***** DATA UNDER STUDY

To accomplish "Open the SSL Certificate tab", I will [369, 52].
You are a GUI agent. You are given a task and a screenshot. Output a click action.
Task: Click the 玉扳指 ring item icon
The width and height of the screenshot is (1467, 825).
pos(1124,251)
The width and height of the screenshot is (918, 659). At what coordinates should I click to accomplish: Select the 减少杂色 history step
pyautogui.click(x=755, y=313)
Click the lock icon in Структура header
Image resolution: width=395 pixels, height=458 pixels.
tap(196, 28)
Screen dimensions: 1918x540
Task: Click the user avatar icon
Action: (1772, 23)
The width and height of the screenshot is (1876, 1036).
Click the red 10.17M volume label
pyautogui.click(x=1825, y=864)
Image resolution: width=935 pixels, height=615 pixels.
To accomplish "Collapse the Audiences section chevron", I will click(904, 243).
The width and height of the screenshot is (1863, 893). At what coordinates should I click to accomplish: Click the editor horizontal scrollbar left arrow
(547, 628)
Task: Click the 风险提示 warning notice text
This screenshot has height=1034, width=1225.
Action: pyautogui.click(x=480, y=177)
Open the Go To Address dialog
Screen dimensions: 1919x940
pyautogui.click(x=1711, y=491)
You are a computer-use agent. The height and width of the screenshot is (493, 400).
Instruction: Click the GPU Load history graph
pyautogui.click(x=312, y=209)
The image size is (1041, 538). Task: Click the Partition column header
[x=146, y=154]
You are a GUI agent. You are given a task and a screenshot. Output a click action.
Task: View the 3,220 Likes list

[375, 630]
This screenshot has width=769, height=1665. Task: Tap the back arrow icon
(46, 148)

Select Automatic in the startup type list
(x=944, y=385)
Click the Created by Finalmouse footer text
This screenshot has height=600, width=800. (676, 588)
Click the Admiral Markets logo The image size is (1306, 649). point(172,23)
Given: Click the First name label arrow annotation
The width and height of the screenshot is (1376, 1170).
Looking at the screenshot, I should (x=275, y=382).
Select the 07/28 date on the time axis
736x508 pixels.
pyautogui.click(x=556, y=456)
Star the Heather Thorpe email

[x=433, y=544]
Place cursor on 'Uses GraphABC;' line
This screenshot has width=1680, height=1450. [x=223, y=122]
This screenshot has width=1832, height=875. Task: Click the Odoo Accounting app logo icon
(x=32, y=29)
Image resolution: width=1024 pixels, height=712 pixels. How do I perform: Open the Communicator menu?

**********

_WHAT THE TASK REQUIRES_:
Copying should begin at the line containing "Select Automatic in the startup type list" and end at the last line of the material, with every line in between reproduced exactly.

_OUTPUT FOR THIS EXERCISE_:
Select Automatic in the startup type list
(x=944, y=385)
Click the Created by Finalmouse footer text
This screenshot has height=600, width=800. (676, 588)
Click the Admiral Markets logo The image size is (1306, 649). point(172,23)
Given: Click the First name label arrow annotation
The width and height of the screenshot is (1376, 1170).
Looking at the screenshot, I should (x=275, y=382).
Select the 07/28 date on the time axis
736x508 pixels.
pyautogui.click(x=556, y=456)
Star the Heather Thorpe email

[x=433, y=544]
Place cursor on 'Uses GraphABC;' line
This screenshot has width=1680, height=1450. [x=223, y=122]
This screenshot has width=1832, height=875. Task: Click the Odoo Accounting app logo icon
(x=32, y=29)
Image resolution: width=1024 pixels, height=712 pixels. How do I perform: Open the Communicator menu?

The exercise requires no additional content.